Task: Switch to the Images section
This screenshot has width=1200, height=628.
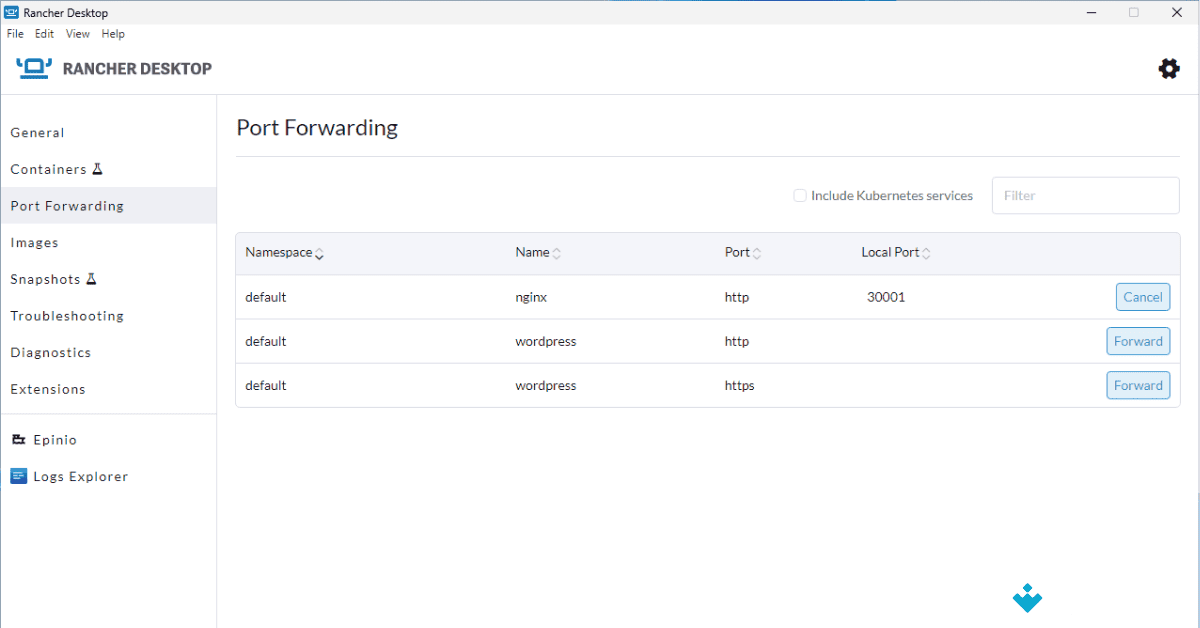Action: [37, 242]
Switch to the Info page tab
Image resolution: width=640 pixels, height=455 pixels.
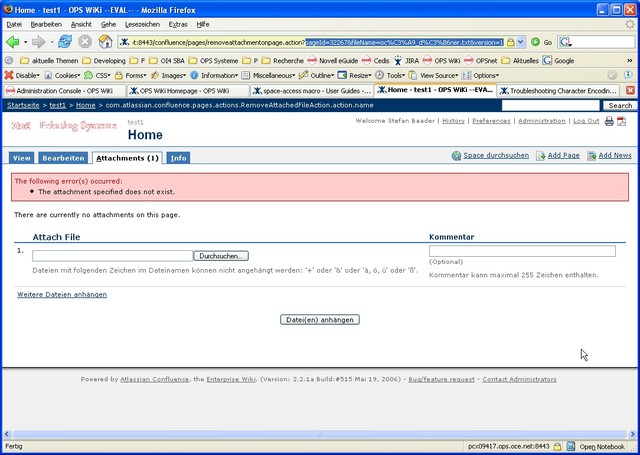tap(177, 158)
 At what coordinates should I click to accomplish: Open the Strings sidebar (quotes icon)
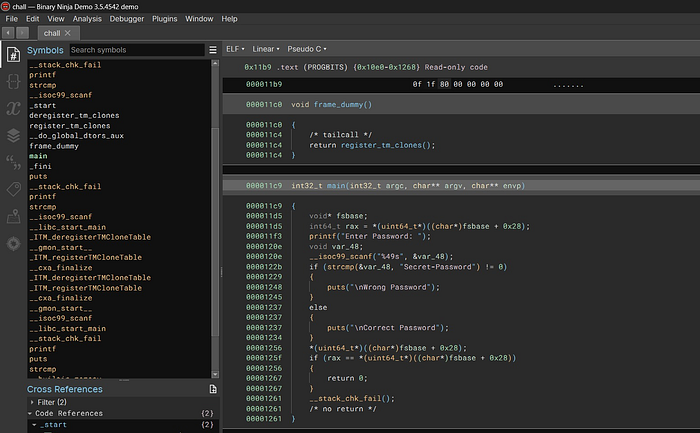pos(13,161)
━━━━━━━━
■ **Work to do**
Copy out all of the material above, requests included, and add 21 to each coordinate in the answers. Leave the pictures out.

■ **Finished task**
Task: Switch to the Images section
This screenshot has width=1200, height=628.
Action: [58, 263]
Switch to the Info page tab
Image resolution: width=640 pixels, height=455 pixels.
tap(198, 179)
 At what coordinates should I click to accomplish: Open the Strings sidebar (quotes icon)
pos(34,182)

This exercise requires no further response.